Julien Seri, bien que son nom ne soit pas cité, est furieux. Il demande un droit de réponse à la chaîne, dans lequel il assure "ne pas avoir été licencié pour 'incompétence'". Le droit de réponse rappelle les jugements intervenus, puis conclut: 

"Luc Besson aurait dû limiter votre commentaire sur notre contentieux aux termes du communiqué de 2002, compte-tenu des engagements de non dénigrement qu'il a pris à mon égard par la transaction conclue, au lieu de vous laisser déloyalement dire que j'avais été licencié 'pour incompétence', sans préciser bien entendu qu'il a été condamné par les prud'hommes pour ce licenciement abusif".

Mais France 2 refuse de diffuser le droit de réponse, au motif que le texte demandé par Julien Seri porte atteinte aux droits de Luc Besson. En effet, la loi permet dans un tel cas de refuser un droit de réponse. Mécontent, Julien Seri saisi alors le tribunal de grande instance, puis la cour d'appel, mais à chaque fois en vain...

Jurisprudence

En tous cas, cet épisode a fait jurisprudence pour les nombreuses productions EuropaCorp qui ont suivi. Luc Besson est régulièrement intervenu sur le tournage, le montage, a parfois demandé le tournage de nouvelles scènes, sans que cela soit contesté par le réalisateur. Une pratique courante aux États-Unis, où le producteur décide du montage final, mais pas en France, où c'est la prérogative du réalisateur. 

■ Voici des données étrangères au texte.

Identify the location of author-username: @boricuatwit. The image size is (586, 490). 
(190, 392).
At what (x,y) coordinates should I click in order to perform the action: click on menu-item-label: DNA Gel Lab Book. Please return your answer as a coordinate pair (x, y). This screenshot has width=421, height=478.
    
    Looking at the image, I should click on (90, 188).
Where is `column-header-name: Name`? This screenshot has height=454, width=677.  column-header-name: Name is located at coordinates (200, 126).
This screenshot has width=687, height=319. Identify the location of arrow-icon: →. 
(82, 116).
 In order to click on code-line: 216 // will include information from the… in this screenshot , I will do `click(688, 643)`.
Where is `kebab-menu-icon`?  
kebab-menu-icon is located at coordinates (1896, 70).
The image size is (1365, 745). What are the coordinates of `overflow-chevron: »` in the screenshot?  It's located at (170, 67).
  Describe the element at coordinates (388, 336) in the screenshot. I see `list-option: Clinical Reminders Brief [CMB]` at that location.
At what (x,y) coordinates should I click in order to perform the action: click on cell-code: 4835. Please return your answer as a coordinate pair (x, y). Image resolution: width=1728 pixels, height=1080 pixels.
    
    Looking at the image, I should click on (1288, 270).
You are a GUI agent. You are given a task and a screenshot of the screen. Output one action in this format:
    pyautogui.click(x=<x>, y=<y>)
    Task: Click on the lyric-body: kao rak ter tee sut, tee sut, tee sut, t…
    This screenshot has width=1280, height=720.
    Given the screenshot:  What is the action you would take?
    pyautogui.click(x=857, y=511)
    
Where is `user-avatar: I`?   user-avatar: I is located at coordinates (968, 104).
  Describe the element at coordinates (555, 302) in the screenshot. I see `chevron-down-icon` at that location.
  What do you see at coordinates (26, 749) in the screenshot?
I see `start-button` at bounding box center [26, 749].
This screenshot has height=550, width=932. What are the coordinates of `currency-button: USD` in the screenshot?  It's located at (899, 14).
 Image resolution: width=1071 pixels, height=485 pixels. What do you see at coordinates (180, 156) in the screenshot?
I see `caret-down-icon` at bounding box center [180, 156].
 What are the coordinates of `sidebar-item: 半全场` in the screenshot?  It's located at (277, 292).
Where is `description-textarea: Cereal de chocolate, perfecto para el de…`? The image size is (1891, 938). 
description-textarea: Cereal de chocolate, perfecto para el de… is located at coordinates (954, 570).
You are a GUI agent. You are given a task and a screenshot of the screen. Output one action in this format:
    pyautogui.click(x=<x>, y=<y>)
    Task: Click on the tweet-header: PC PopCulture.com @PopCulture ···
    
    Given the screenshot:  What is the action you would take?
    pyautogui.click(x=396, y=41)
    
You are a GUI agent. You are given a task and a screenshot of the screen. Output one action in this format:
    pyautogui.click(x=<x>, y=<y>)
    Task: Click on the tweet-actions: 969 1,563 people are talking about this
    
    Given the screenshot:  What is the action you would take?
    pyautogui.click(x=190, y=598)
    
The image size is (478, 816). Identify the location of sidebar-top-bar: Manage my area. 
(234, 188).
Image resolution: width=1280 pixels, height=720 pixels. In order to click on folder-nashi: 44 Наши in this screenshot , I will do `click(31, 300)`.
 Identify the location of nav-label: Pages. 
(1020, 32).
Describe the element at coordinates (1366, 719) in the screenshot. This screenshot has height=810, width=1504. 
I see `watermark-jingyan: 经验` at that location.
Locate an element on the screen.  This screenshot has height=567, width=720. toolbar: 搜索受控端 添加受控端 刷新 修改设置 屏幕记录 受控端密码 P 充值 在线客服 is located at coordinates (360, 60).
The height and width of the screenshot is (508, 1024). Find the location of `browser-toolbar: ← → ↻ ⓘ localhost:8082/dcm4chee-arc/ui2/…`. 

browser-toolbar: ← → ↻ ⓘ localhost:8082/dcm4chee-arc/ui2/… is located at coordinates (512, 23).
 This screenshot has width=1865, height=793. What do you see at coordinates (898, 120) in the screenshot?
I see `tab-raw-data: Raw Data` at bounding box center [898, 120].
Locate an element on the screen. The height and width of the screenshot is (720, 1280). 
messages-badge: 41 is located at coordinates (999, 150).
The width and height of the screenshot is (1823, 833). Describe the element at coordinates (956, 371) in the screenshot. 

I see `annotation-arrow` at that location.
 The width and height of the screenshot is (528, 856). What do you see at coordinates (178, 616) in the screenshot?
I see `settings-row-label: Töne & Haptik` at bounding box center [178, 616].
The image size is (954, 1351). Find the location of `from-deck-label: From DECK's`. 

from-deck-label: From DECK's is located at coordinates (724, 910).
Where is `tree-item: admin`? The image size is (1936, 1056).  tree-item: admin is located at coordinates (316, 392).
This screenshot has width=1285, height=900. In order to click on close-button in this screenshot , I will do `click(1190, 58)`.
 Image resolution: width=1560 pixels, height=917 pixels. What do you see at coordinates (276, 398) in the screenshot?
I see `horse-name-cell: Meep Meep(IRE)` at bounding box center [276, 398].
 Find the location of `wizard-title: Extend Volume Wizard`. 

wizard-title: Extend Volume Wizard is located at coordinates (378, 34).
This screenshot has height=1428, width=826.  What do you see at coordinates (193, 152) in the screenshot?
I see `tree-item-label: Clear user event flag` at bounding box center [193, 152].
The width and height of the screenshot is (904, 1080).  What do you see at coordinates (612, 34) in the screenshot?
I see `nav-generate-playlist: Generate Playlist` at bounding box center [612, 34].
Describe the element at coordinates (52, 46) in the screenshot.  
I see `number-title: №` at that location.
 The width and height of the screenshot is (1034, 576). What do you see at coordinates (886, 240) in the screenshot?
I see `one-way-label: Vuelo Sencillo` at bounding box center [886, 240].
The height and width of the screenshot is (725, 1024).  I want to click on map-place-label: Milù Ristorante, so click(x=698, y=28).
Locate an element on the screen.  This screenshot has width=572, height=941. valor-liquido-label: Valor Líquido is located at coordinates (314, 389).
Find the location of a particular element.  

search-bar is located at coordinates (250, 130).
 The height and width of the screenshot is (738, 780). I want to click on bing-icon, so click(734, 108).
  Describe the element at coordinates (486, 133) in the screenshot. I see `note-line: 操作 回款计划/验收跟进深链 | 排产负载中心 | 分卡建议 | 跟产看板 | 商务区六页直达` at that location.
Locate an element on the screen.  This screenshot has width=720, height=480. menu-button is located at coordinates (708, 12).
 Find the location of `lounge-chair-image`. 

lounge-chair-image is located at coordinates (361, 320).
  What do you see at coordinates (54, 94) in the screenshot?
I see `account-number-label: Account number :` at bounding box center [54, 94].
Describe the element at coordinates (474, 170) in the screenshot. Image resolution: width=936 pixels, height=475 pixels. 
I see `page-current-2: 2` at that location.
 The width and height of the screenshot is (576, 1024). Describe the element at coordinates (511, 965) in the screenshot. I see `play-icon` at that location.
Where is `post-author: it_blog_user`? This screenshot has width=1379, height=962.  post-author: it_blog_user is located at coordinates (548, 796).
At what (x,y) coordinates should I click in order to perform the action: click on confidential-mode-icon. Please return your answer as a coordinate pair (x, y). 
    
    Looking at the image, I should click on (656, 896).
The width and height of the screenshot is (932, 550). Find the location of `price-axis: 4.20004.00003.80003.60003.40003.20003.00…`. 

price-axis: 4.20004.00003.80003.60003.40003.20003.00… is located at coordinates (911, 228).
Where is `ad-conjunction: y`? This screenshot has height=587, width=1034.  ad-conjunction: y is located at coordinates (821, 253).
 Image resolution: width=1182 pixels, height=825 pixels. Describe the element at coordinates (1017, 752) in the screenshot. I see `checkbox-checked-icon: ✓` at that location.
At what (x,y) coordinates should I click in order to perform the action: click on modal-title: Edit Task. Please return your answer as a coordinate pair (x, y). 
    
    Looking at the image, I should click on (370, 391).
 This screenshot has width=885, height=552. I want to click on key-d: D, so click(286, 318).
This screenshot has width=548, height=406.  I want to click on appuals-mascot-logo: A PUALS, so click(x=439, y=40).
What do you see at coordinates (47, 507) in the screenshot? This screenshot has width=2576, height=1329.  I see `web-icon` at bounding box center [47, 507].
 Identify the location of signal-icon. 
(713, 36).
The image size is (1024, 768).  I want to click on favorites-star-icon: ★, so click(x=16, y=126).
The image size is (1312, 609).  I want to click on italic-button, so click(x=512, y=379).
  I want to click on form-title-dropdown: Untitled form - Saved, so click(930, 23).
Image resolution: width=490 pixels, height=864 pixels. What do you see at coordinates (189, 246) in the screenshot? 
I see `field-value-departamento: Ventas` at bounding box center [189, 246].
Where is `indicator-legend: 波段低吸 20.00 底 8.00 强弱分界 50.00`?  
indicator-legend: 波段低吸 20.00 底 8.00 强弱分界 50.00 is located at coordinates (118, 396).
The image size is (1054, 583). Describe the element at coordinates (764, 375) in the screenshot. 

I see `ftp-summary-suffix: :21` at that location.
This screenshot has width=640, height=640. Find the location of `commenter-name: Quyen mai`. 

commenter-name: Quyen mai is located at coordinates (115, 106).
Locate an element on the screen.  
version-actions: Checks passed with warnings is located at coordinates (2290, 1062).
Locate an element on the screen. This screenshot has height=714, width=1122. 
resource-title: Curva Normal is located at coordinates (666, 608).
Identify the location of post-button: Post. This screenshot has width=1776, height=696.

De son côté, Julien Seri a beaucoup tourné pour la télévision, mais peu pour le cinéma. À ce jour, il n'a réalisé que deux autres longs métrages. Le premier, Scorpion avec Clovis Cornillac, doté d'un budget de 4 millions d'euros, est sorti en 2007 et a réalisé 228.000 entrées. Le second, Night fare, avec un budget de moins d'un million d'euros (réuni notamment via Ulule), est sorti en janvier 2016, et a réalisé 6.202 entrées.

Contactés, l'avocat d'EuropaCorp n'a pas répondu, tandis que celui de Julien Seri Georges Souchon n'a pas souhaité faire de commentaires.